Alors qu’Uramin avait pris des dispositions nécessaires pour passer à la phase d’exploitation de l’uranium de Bakouma, son repreneur a levé les pieds. Officiellement, les difficultés d’exploitation de ce gisement, notamment une teneur en uranium moins importante, auraient été à l’origine de cette décision d’Areva.
Cependant, si l’on en croit un fin connaisseur du dossier, la multinationale française « exploite depuis 1971 de l’uranium dans le nord du Niger, et n’avait aucun intérêt à opérer le gisement de Bakouma qu’elle a toujours considéré comme une réserve stratégique destinée aux générations futures ».
Mais c’était sans compter le nouveau pouvoir nigérien issu du coup d’État de juillet 2023 qui, après avoir rompu les relations diplomatiques avec la France et poussé ses soldats dehors, ne cache sa volonté de revoir en profondeur le système d’exploitation des matières premières du Niger par les compagnies étrangères.
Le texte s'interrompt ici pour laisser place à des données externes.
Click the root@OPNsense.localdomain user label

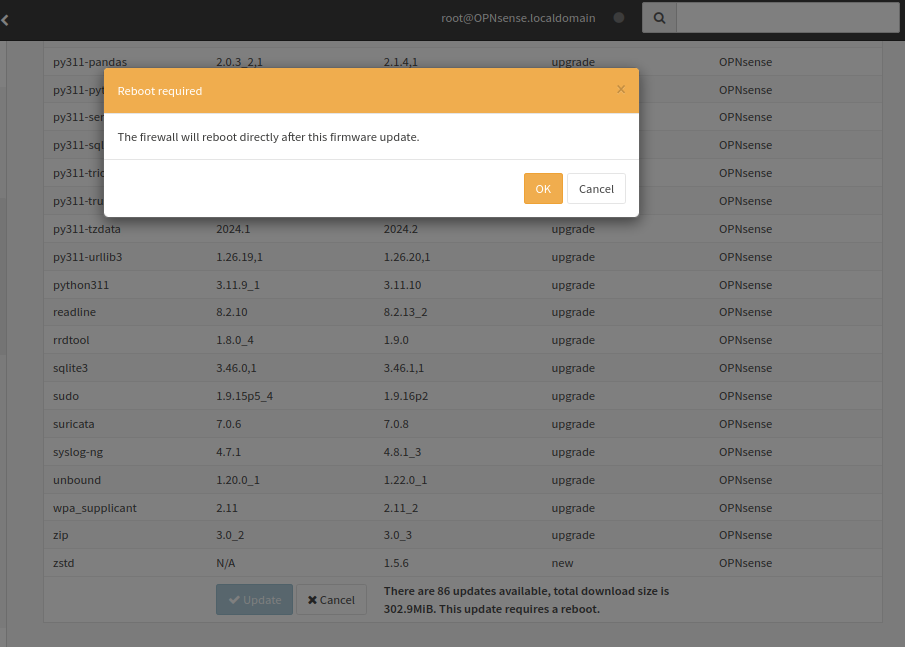tap(518, 18)
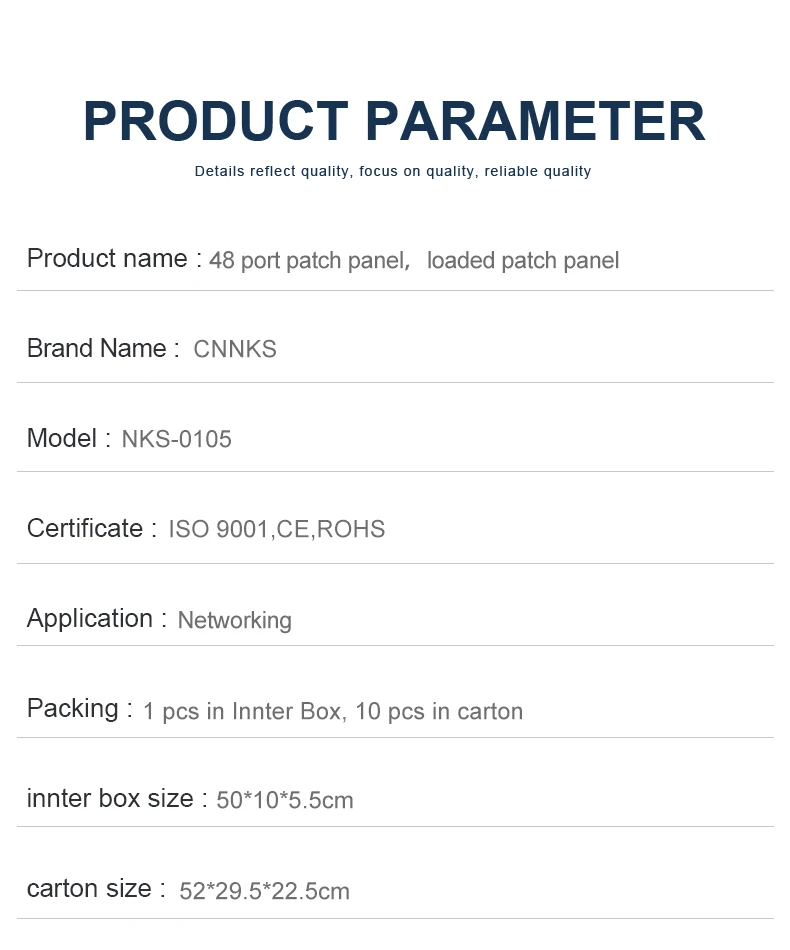Select the Networking value
This screenshot has width=790, height=950.
234,620
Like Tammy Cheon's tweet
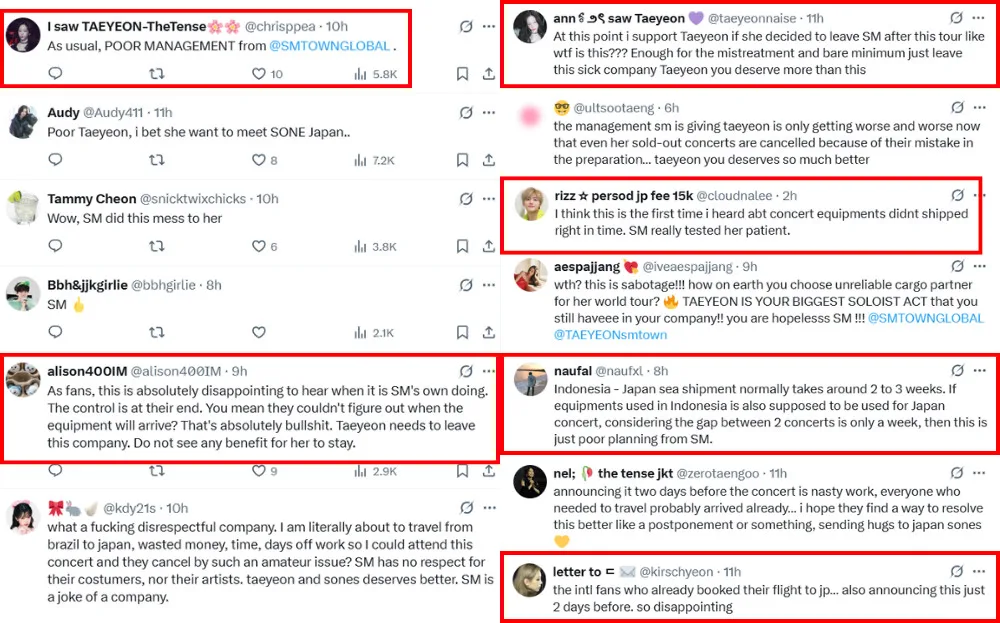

Résultat, au mois de juin dernier, la junte militaire nigérienne a retiré à Orano le permis d’exploitation du gisement d’Imouraren, l’un des plus grands au monde, avec ses réserves estimées à quelques 200 000 tonnes.
Certes, le Niger ne fournit que 4,7% de la production mondiale d’uranium naturel, loin derrière des pays comme le Kazahstan (45,2%) ou le Canada (environ 13%), mais faute de garantir une source d’approvisionnement fiable et surtout bon marché, il sera difficile à la France de vendre ses réacteurs nucléaires EPR. Dès lors, peu importe sa nature, et grâce au gisement de Bakouma, le régime de Bangui représente une bouée de sauvetage pour l’industrie nucléaire française. Voilà pourquoi Emmanuel Macron a décidé de remiser au placard les grands principes et valeurs défendus par la France pour se rabibaucher avec son homologue centrafricain.
Au moment où nous publions cette enquête, nous n’avons pas pu joindre l’un des conseiller du pôle communication de l’Élysée.